Raw records >>

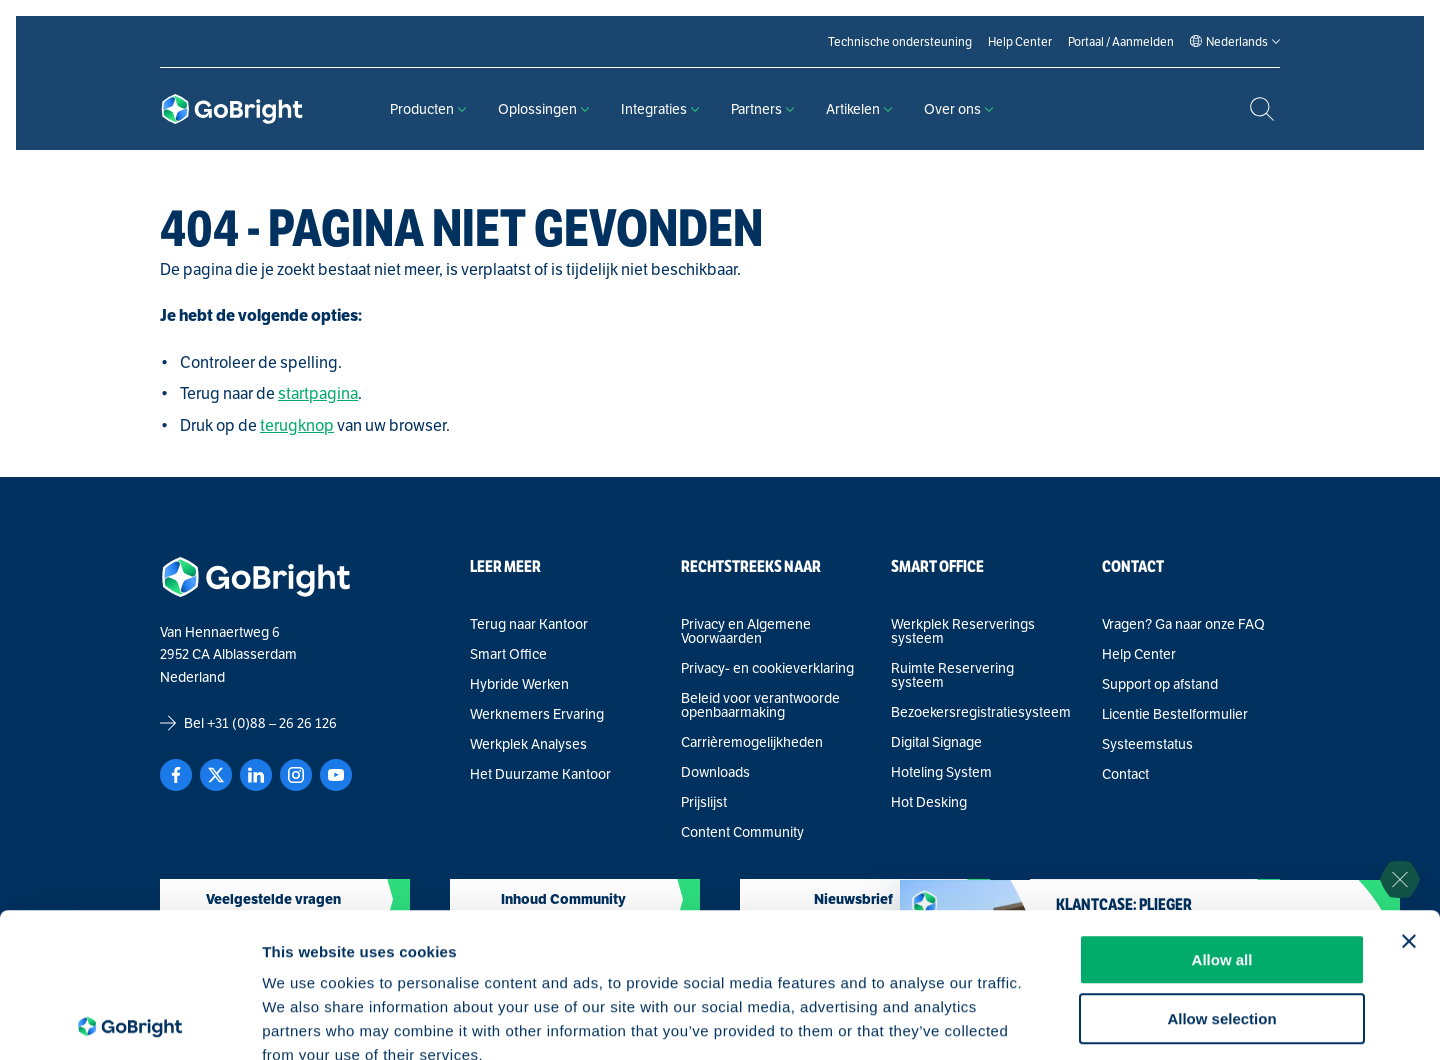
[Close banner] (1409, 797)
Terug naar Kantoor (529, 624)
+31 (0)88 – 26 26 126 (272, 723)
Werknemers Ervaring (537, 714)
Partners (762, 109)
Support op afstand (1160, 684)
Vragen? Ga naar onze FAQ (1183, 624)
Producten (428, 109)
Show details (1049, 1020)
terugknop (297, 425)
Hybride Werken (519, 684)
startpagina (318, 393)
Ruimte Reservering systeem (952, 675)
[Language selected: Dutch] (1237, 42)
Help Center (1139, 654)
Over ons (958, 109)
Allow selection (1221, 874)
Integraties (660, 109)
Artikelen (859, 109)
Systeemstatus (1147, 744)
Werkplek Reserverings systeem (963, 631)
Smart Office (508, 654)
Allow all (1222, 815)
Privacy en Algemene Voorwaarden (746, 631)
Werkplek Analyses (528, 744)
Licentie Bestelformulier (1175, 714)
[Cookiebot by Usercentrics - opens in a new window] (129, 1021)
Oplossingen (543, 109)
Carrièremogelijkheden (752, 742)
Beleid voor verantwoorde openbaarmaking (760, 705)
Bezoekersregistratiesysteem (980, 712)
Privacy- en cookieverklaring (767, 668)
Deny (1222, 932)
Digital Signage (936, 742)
...
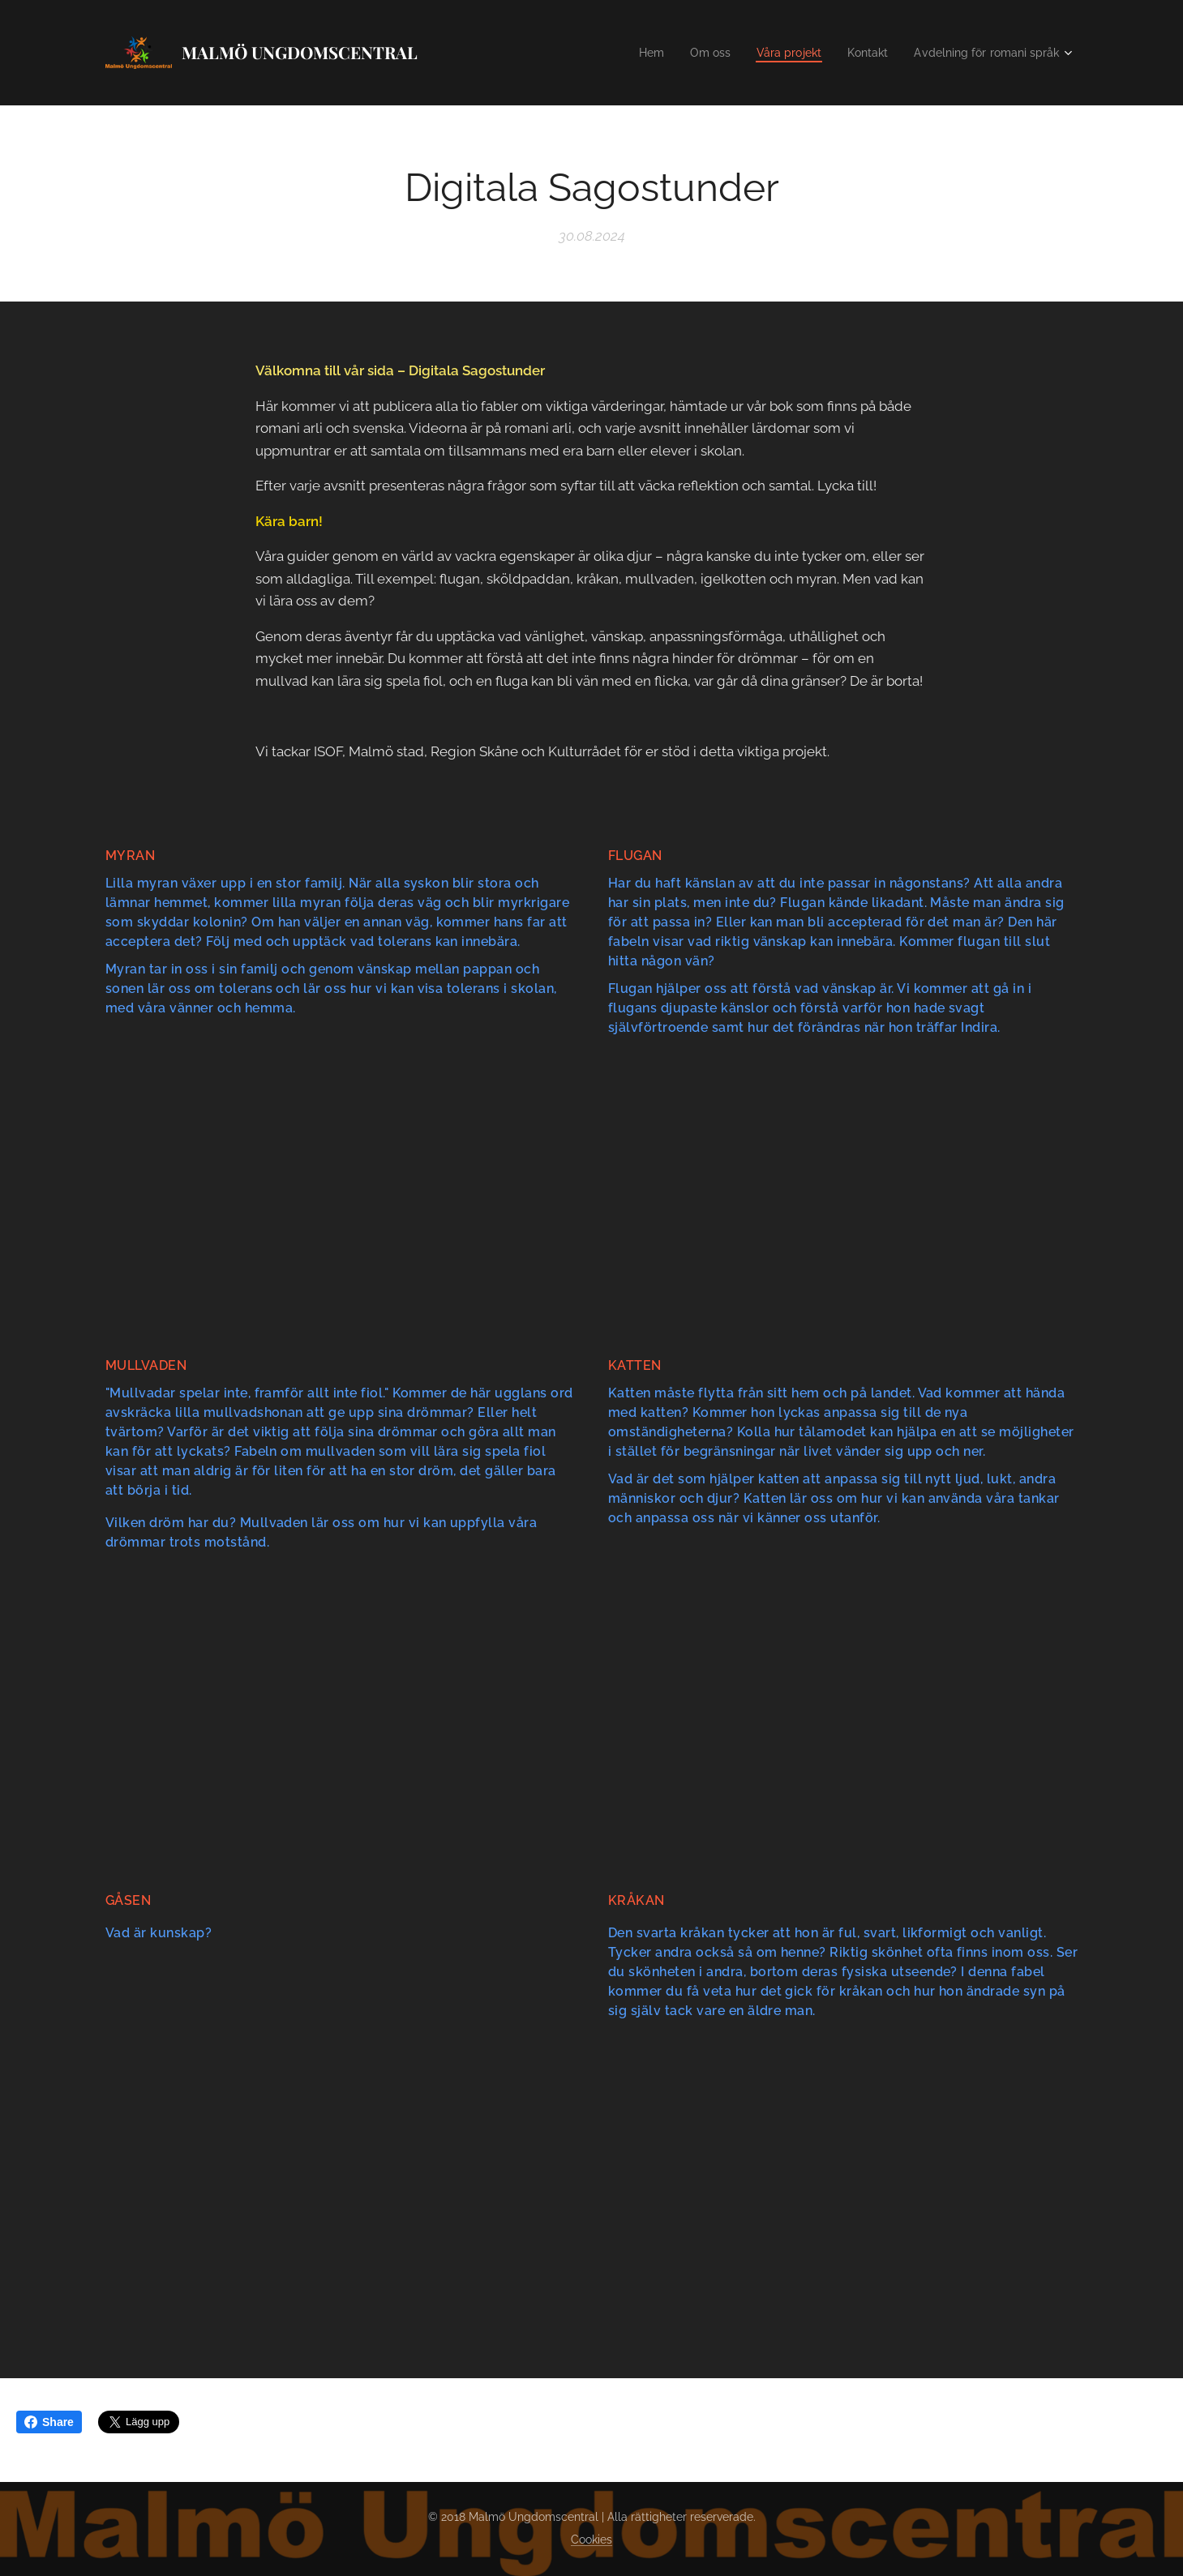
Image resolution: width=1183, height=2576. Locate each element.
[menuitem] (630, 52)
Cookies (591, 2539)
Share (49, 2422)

What you have to do >> Repeat the lines of the material from the line with "Carrièremogelijkheden (752, 742)" to the line with "Deny (1222, 932)", both included.

Reply >>
Carrièremogelijkheden (752, 742)
Beleid voor verantwoorde openbaarmaking (760, 705)
Bezoekersregistratiesysteem (980, 712)
Privacy- en cookieverklaring (767, 668)
Deny (1222, 932)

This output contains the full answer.